→ The problem
A verbatim transcript of the data that follows, free of images, is the expected result.

→ Records to use
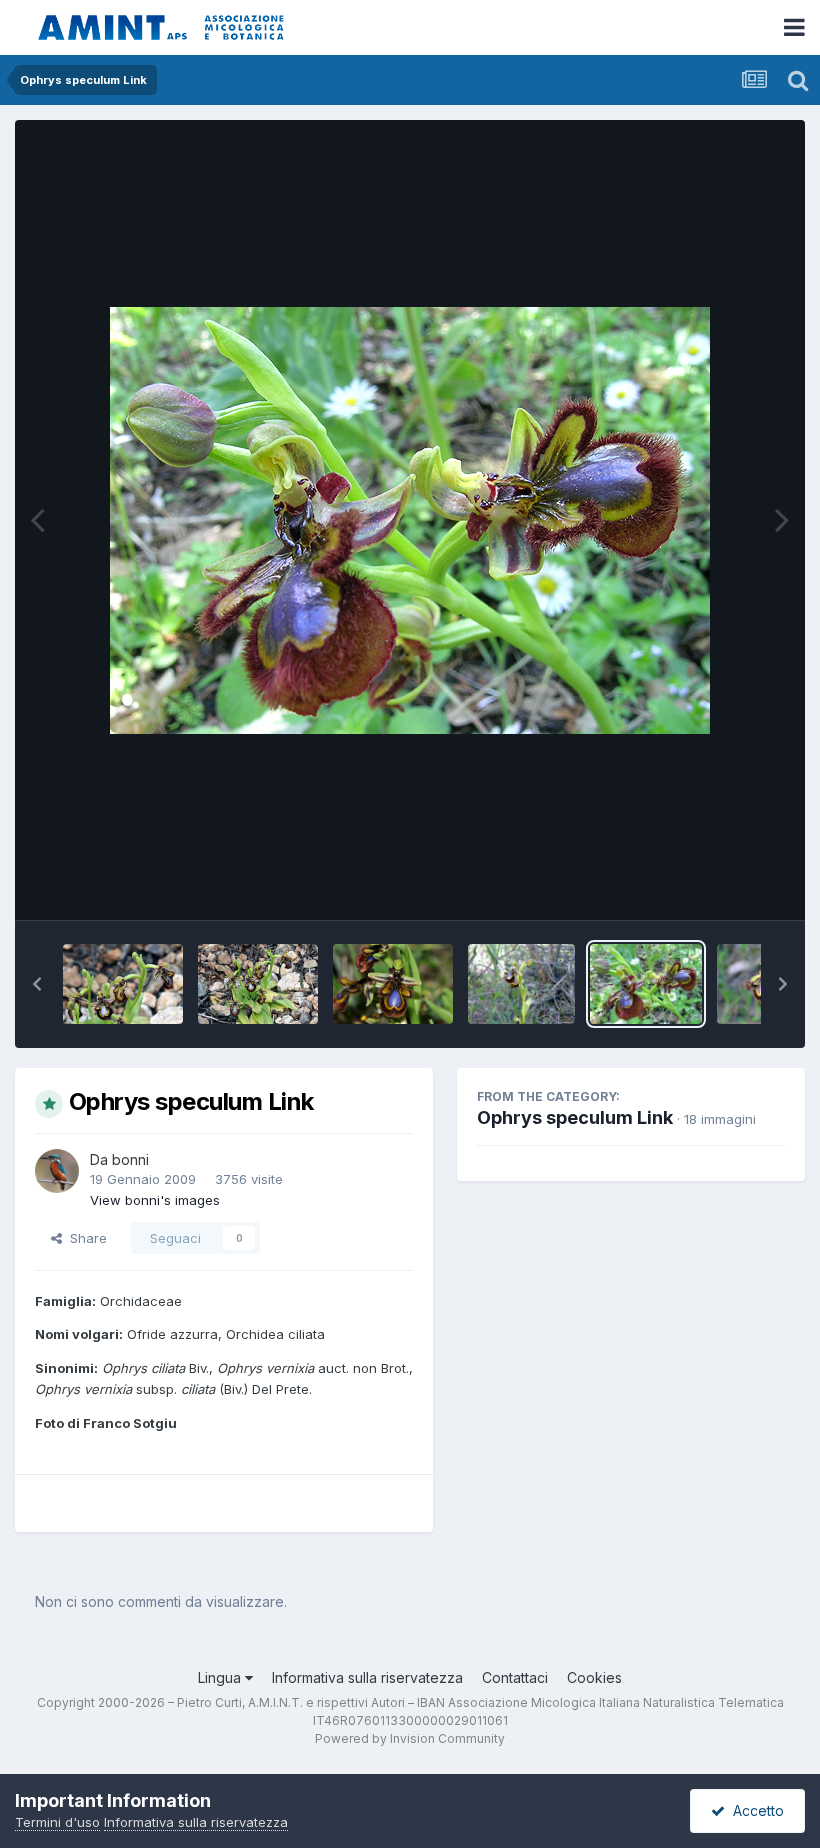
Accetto (754, 1810)
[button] (37, 984)
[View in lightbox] (410, 520)
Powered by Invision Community (410, 1738)
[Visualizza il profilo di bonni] (57, 1171)
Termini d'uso (57, 1822)
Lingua (221, 1677)
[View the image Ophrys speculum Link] (123, 984)
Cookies (594, 1677)
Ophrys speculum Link (575, 1117)
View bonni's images (155, 1200)
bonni (130, 1159)
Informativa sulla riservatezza (367, 1677)
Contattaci (515, 1677)
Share (84, 1238)
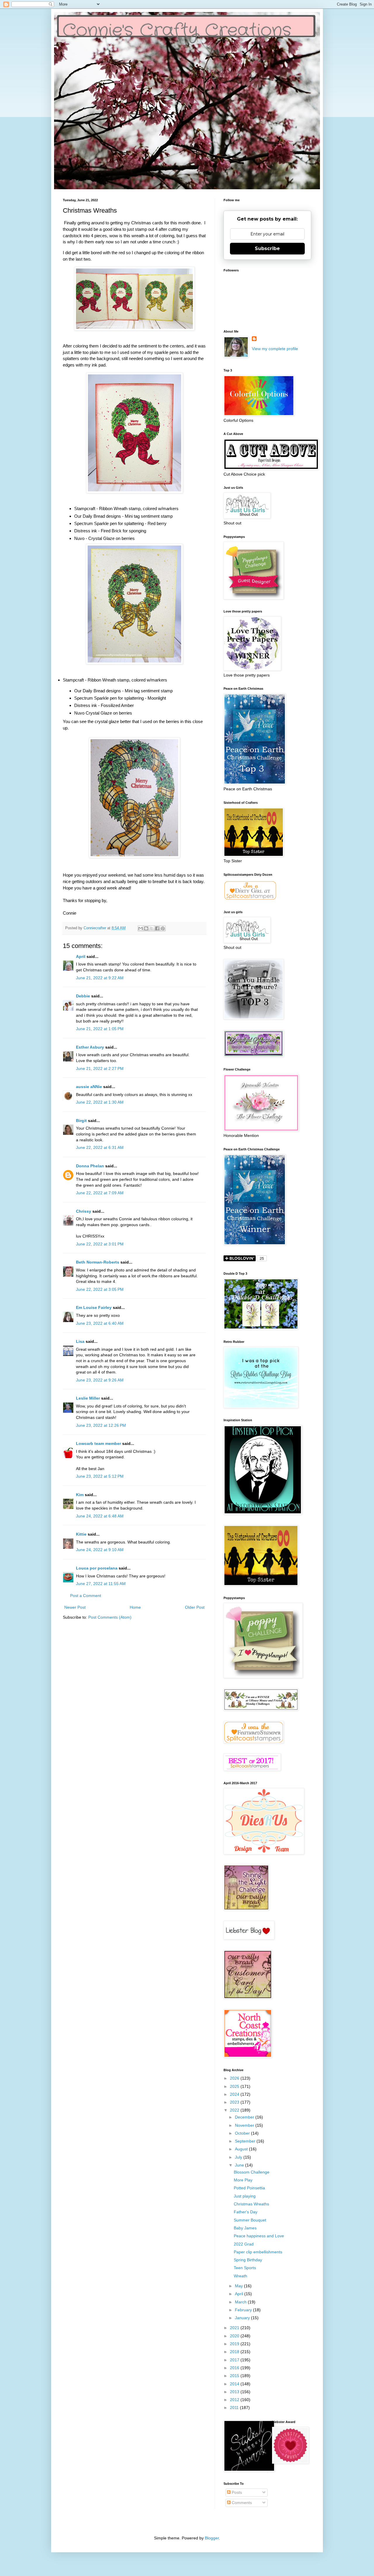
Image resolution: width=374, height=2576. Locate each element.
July (239, 2157)
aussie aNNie (89, 1086)
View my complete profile (275, 348)
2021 (235, 2327)
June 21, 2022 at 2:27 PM (100, 1068)
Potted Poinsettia (249, 2188)
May (239, 2286)
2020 (235, 2336)
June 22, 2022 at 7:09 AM (100, 1192)
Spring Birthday (248, 2259)
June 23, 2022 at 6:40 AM (100, 1323)
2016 (235, 2367)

→ Expected answer
Accetto (754, 1810)
[button] (37, 984)
[View in lightbox] (410, 520)
Powered by Invision Community (410, 1738)
[Visualizza il profilo di bonni] (57, 1171)
Termini d'uso (57, 1822)
Lingua (221, 1677)
[View the image Ophrys speculum Link] (123, 984)
Cookies (594, 1677)
Ophrys speculum Link (575, 1117)
View bonni's images (155, 1200)
bonni (130, 1159)
Informativa sulla riservatezza (367, 1677)
Contattaci (515, 1677)
Share (84, 1238)
Image resolution: width=374, height=2576. Locate each element.
July (239, 2157)
aussie aNNie (89, 1086)
View my complete profile (275, 348)
2021 (235, 2327)
June 21, 2022 at 2:27 PM (100, 1068)
Potted Poinsettia (249, 2188)
May (239, 2286)
2020 (235, 2336)
June 22, 2022 at 7:09 AM (100, 1192)
Spring Birthday (248, 2259)
June 23, 2022 at 6:40 AM (100, 1323)
2016 (235, 2367)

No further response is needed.